Но тогда-то, в конце семидесятых, еще можно было хотя бы не в Москве попробовать увидеть Щекоча. Что мы с Ленькой Загальским, работавшим под Юркиным началом и, конечно, тоже его другом, и решили немедленно сделать.
Время было легкое на подъем (в смысле цен билетов на самолет) – и мы в тот же день оказались в Ростове-на-Дону.
Ленькино удостоверение «Комсомольской правды» и сдерживаемая лишь брючным ремнем солидность собкора «Комсомолки» по Ростовской области сделали свое дело: армейское начальство вызвало к нам Щекоча.
Солдатская форма на нем не сидела и даже не висела, а топорщилась сразу во все возможные стороны. Тем не менее, как нам позже рассказал Юрка, у генерала, командовавшего аэродромом, где Щекоч служил, были на него серьезные виды. Во-первых, написать с Юриной помощью книгу своих мемуаров и, во-вторых, женить его на своей дочке. Ни того ни другого Юрка категорически не желал делать и очень хотел без свидетелей посоветоваться с нами, как лучше откосить.
Собкор «Комсомолки» знал правила игры и психологию командиров – и как-то очень кстати процитировал Брежнева, после чего армейское начальство отпустило Щекоча с нами, такими политически грамотными, до вечера. Правда, придало лейтенанта в качестве сопровождающего (от него мы, конечно, легко избавились, быстро напоив и спать уложив в своем гостиничном номере).
Это был веселый и счастливый день…
А спустя года три, приехав в Очаково рано утром (с поезда), я обнаружил на доблестном полу «крейсера» очень солидно спящего человека. «Это мой командир, – ласково объяснил Юрка, вообще-то неравнодушный к высокопоставленности знакомых, – генерал-лейтенант». – «Тот самый, который хотел тебя женить?» – «Мяу-мяу…» – смутился Щекоч. «Что ж ты его на полу держишь?» – «Но диван же занят!» Действительно, на диване тоже кто-то спал, и я, забыв о генерале, стал прикидывать, на какой бы плоскости обосноваться следующей ночью.
…Ну вот, я сейчас это пишу, а рядом с компьютером лежит вещичка, оставшаяся в кабинете после Щекоча, – антипрослушка, правда, уже старая и испорченная…
Как опасно то, чем занимался Юрка, мы, конечно, понимали. Но, наверно, до конца не чувствовали. Он сам снижал пафос, как будто говоря: «Но меня же еще ни разу не убили!»
…Заменить Юрку… Щекоча… Юрия Петровича Щекочихина ни в моей жизни, ни в жизни многих его друзей, ни в «Новой газете» не сможет никто. Как сказал главный редактор «Новой»: «Такое чувство, что лично меня нагло ограбили».
Когда тебя грабят, остается чувство негодования, но главное – унижения. И долго не проходит. И все же лица счастливцев, знавших Юру, снова и снова будут светлеть при одном только упоминании этого забавного, дорогого и ничем не запятнанного имени – Щекоч. Почти как «веселое имя Пушкин».

[Фрагмент данных]
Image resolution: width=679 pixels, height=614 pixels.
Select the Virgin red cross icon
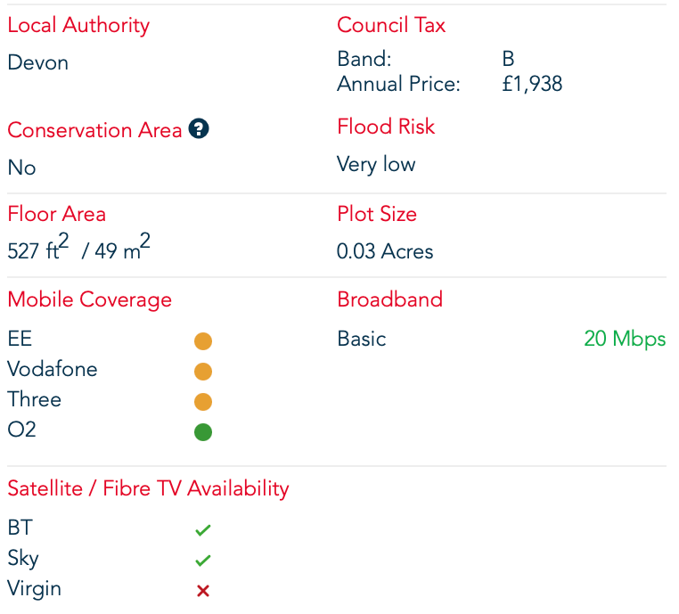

[Цель задания] Воспроизведите дословно отрывок из воспоминаний о Юрии Щекочихине, начиная со слов «Но тогда-то, в» и заканчивая словами «решили немедленно сделать.».

[Письменный ответ]
Но тогда-то, в конце семидесятых, еще можно было хотя бы не в Москве попробовать увидеть Щекоча. Что мы с Ленькой Загальским, работавшим под Юркиным началом и, конечно, тоже его другом, и решили немедленно сделать.